**MATERIAL SUPPLIED**
•••

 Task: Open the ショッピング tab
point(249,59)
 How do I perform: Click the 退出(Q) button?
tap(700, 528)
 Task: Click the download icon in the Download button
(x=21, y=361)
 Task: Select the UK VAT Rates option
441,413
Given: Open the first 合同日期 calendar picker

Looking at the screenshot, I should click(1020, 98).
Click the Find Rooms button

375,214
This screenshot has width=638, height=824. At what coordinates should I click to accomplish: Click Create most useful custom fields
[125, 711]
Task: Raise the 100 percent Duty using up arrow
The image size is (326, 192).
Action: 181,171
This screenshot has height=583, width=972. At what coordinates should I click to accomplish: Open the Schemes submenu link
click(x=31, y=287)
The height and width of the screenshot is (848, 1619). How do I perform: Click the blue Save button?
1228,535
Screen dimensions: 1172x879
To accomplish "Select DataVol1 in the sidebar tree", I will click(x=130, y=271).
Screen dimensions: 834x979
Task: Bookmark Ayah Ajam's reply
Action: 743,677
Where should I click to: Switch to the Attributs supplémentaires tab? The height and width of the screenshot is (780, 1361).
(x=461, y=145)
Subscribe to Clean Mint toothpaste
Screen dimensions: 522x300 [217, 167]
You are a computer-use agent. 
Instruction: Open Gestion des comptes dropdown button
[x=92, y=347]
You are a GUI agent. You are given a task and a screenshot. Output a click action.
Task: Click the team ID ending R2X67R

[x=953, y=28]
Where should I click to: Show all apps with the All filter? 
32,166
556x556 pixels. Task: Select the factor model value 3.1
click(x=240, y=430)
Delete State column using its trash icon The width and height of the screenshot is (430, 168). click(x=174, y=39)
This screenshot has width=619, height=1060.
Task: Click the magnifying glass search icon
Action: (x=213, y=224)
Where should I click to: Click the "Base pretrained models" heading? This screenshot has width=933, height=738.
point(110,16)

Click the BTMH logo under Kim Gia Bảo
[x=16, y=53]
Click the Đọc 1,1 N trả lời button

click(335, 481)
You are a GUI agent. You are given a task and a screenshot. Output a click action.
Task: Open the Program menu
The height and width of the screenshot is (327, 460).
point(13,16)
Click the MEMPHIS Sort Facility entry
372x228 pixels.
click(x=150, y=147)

•••

**YOUR INSTRUCTIONS**
Please make an exact copy of every record, leaving nothing out.

**EXERCISE OUTPUT**
 Task: Open the ショッピング tab
point(249,59)
 How do I perform: Click the 退出(Q) button?
tap(700, 528)
 Task: Click the download icon in the Download button
(x=21, y=361)
 Task: Select the UK VAT Rates option
441,413
Given: Open the first 合同日期 calendar picker

Looking at the screenshot, I should click(1020, 98).
Click the Find Rooms button

375,214
This screenshot has width=638, height=824. At what coordinates should I click to accomplish: Click Create most useful custom fields
[125, 711]
Task: Raise the 100 percent Duty using up arrow
The image size is (326, 192).
Action: 181,171
This screenshot has height=583, width=972. At what coordinates should I click to accomplish: Open the Schemes submenu link
click(x=31, y=287)
The height and width of the screenshot is (848, 1619). How do I perform: Click the blue Save button?
1228,535
Screen dimensions: 1172x879
To accomplish "Select DataVol1 in the sidebar tree", I will click(x=130, y=271).
Screen dimensions: 834x979
Task: Bookmark Ayah Ajam's reply
Action: 743,677
Where should I click to: Switch to the Attributs supplémentaires tab? The height and width of the screenshot is (780, 1361).
(x=461, y=145)
Subscribe to Clean Mint toothpaste
Screen dimensions: 522x300 [217, 167]
You are a computer-use agent. 
Instruction: Open Gestion des comptes dropdown button
[x=92, y=347]
You are a GUI agent. You are given a task and a screenshot. Output a click action.
Task: Click the team ID ending R2X67R

[x=953, y=28]
Where should I click to: Show all apps with the All filter? 
32,166
556x556 pixels. Task: Select the factor model value 3.1
click(x=240, y=430)
Delete State column using its trash icon The width and height of the screenshot is (430, 168). click(x=174, y=39)
This screenshot has width=619, height=1060.
Task: Click the magnifying glass search icon
Action: (x=213, y=224)
Where should I click to: Click the "Base pretrained models" heading? This screenshot has width=933, height=738.
point(110,16)

Click the BTMH logo under Kim Gia Bảo
[x=16, y=53]
Click the Đọc 1,1 N trả lời button

click(335, 481)
You are a GUI agent. You are given a task and a screenshot. Output a click action.
Task: Open the Program menu
The height and width of the screenshot is (327, 460).
point(13,16)
Click the MEMPHIS Sort Facility entry
372x228 pixels.
click(x=150, y=147)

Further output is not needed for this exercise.